== Tarea a realizar ==
Copia todo este material línea por línea, sin cambiar nada.

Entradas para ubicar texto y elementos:
######
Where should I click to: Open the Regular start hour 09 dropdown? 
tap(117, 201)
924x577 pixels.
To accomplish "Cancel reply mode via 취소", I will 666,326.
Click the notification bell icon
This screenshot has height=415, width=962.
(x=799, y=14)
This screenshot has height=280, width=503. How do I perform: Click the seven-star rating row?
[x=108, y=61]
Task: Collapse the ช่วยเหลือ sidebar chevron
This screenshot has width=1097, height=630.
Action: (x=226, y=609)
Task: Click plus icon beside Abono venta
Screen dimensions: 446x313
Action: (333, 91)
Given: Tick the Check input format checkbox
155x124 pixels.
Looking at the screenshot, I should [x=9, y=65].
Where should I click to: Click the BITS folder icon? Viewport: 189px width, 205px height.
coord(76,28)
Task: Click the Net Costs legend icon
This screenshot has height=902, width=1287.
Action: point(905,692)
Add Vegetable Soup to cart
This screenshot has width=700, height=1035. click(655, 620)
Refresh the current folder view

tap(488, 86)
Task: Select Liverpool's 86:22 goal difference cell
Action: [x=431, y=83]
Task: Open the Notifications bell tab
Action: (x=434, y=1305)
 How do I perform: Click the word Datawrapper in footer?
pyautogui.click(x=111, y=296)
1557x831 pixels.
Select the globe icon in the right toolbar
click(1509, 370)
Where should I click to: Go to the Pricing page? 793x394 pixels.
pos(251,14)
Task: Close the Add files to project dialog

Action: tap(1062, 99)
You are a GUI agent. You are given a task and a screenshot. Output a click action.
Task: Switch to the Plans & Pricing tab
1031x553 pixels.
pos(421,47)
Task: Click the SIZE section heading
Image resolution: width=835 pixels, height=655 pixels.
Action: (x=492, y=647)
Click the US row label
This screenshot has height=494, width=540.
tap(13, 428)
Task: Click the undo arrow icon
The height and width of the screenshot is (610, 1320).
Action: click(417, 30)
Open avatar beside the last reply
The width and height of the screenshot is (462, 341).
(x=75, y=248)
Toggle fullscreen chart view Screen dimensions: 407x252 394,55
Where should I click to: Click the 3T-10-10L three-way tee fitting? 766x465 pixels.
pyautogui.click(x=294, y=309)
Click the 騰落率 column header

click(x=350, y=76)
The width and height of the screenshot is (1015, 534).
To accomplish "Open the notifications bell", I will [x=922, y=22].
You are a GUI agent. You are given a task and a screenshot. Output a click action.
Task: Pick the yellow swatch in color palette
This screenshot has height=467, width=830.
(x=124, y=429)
######
== Respuesta a continuación ==
Where should I click to: Open the Regular start hour 09 dropdown? 
tap(117, 201)
924x577 pixels.
To accomplish "Cancel reply mode via 취소", I will 666,326.
Click the notification bell icon
This screenshot has height=415, width=962.
(x=799, y=14)
This screenshot has height=280, width=503. How do I perform: Click the seven-star rating row?
[x=108, y=61]
Task: Collapse the ช่วยเหลือ sidebar chevron
This screenshot has width=1097, height=630.
Action: (x=226, y=609)
Task: Click plus icon beside Abono venta
Screen dimensions: 446x313
Action: (333, 91)
Given: Tick the Check input format checkbox
155x124 pixels.
Looking at the screenshot, I should [x=9, y=65].
Where should I click to: Click the BITS folder icon? Viewport: 189px width, 205px height.
coord(76,28)
Task: Click the Net Costs legend icon
This screenshot has height=902, width=1287.
Action: point(905,692)
Add Vegetable Soup to cart
This screenshot has width=700, height=1035. click(655, 620)
Refresh the current folder view

tap(488, 86)
Task: Select Liverpool's 86:22 goal difference cell
Action: [x=431, y=83]
Task: Open the Notifications bell tab
Action: (x=434, y=1305)
 How do I perform: Click the word Datawrapper in footer?
pyautogui.click(x=111, y=296)
1557x831 pixels.
Select the globe icon in the right toolbar
click(1509, 370)
Where should I click to: Go to the Pricing page? 793x394 pixels.
pos(251,14)
Task: Close the Add files to project dialog

Action: tap(1062, 99)
You are a GUI agent. You are given a task and a screenshot. Output a click action.
Task: Switch to the Plans & Pricing tab
1031x553 pixels.
pos(421,47)
Task: Click the SIZE section heading
Image resolution: width=835 pixels, height=655 pixels.
Action: (x=492, y=647)
Click the US row label
This screenshot has height=494, width=540.
tap(13, 428)
Task: Click the undo arrow icon
The height and width of the screenshot is (610, 1320).
Action: click(417, 30)
Open avatar beside the last reply
The width and height of the screenshot is (462, 341).
(x=75, y=248)
Toggle fullscreen chart view Screen dimensions: 407x252 394,55
Where should I click to: Click the 3T-10-10L three-way tee fitting? 766x465 pixels.
pyautogui.click(x=294, y=309)
Click the 騰落率 column header

click(x=350, y=76)
The width and height of the screenshot is (1015, 534).
To accomplish "Open the notifications bell", I will [x=922, y=22].
You are a GUI agent. You are given a task and a screenshot. Output a click action.
Task: Pick the yellow swatch in color palette
This screenshot has height=467, width=830.
(x=124, y=429)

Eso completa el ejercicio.